Eritrean restaurants, or people are not uncommon in Italy as this was once a part of Italy’s world domination- a colony. What we have come to try is a typical dish called ” injera” ( zighinis) a fluffy fermented pancake batter made with wheat based flour and water. This is served with a variety of richly sauced meats and vegetables with different spice levels The whole idea is eating with your hands and traditionally everybody eats from the same platter. The pancake is light and fluffy and the variety of flavours and textures of filling have us all trying to grab the last scraps.
It’s been a very big day, but we are in Italy, and even though we are in an Eritrean restaurant the waiter pours 3 large Limoncellos and we scull. It is a fiery alcoholicly rough drop, not at all like the one we sell in Sydney, handmade in an Italian convent (!)
Just in case you want to find any of these places:
Via Plinio, 39 20129 Milan, Italy
+39 02 2940 0580
Via Stella, 22 41121 Modena, Italy
+39 059 210118
Africa – speciality cucina Eritrea
Via Lazzaro Palazzi, Milan, Italy (Porta Venezia)
Via Spadari, 9 20123 Milan, Italy
+39 02 802 3161
Le Tamerici
Via Romana Zuccona 208 – 46031 S. Biagio di Bagnolo S. Vito MN – Tel. +39 0376 253371
Andrini Marmellate
Via Armando Diaz, 18 25023 Gottolengo (Bs)
Coming up: Balsamic vinegar from the 186o’s, Organic Wine and pacing myself at lunch with Italians

And thanks to you, I’m now daydreaming about visiting Italy. NOW 😀
Wonderful restaurants! I would love to try Ethiopian food. It looks ever so good and healthy.
Cheers,
Rosa
I feel that there is a trip to Italy in my very near future!! These stories have been totally captivating 🙂
Love Negroni’s and love Italian bar food. Many a ‘dinner’ was snatched from various bars when I was a sloppy backpacker.

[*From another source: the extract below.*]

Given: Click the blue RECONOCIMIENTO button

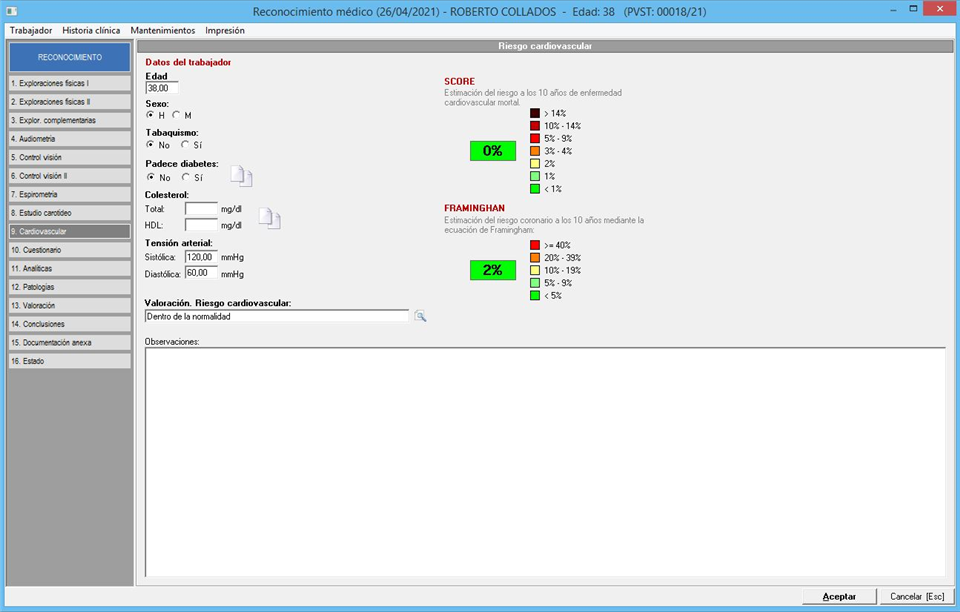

We saw so many people having negronis at breakfast time! We were in Milan for a morning on our visit – maybe we crossed paths?
I almost feel like I’m in Italy with you – wow 🙂
Oh my that’s quite a Negroni! And three of them and they’re still standing? I’d have to be carried out! 😛
What a wonderful trip – I’m extremely jealous but off to Italy in about a month so suppose I can’t complain!
fantastic food and of course the drinks yum!!!!
I loved that bowl too, so gorgeous indeed! It’s amazing that a whole family is kept going by making those little wooden boxes, and amazing they haven’t switched to plastic!
I would like a couple of those cocktails please… I’ll have Celia’s one if she wussed out 🙂 and that big platter with the injera looks perfect for soaking up the alcohol! X
Wow! It all sounds so wonderful!
Oh Tania: what a wonderful journey you have produced on a horror weather day in the Southern Highlands! Will rewalk it again and shall need some of that injera afterwards 🙂 !
You so make me want to pack my bags and experience Italy. What a great post. It certainly looks like you made the most of every minute you were there xx
What an adventure Tania. I can’t believe the size of that cup!
Just simply drooling…what a fabulous day! Thanks for sharing and for the bar/resto addresses…so tempting!
So..could you please tell me…I saw you on Sunday, how on EARTH are you still so thin after all this eating? Such an adventure darling, although those cocktails made me shudder at the size of them. You know what I’m like with gin, I would have been weeping for a week. 🙂 Oooh, and that big copper pot made me snatch a breath.. 🙂
Yes you would have been weeping for sure- later after you had fun!!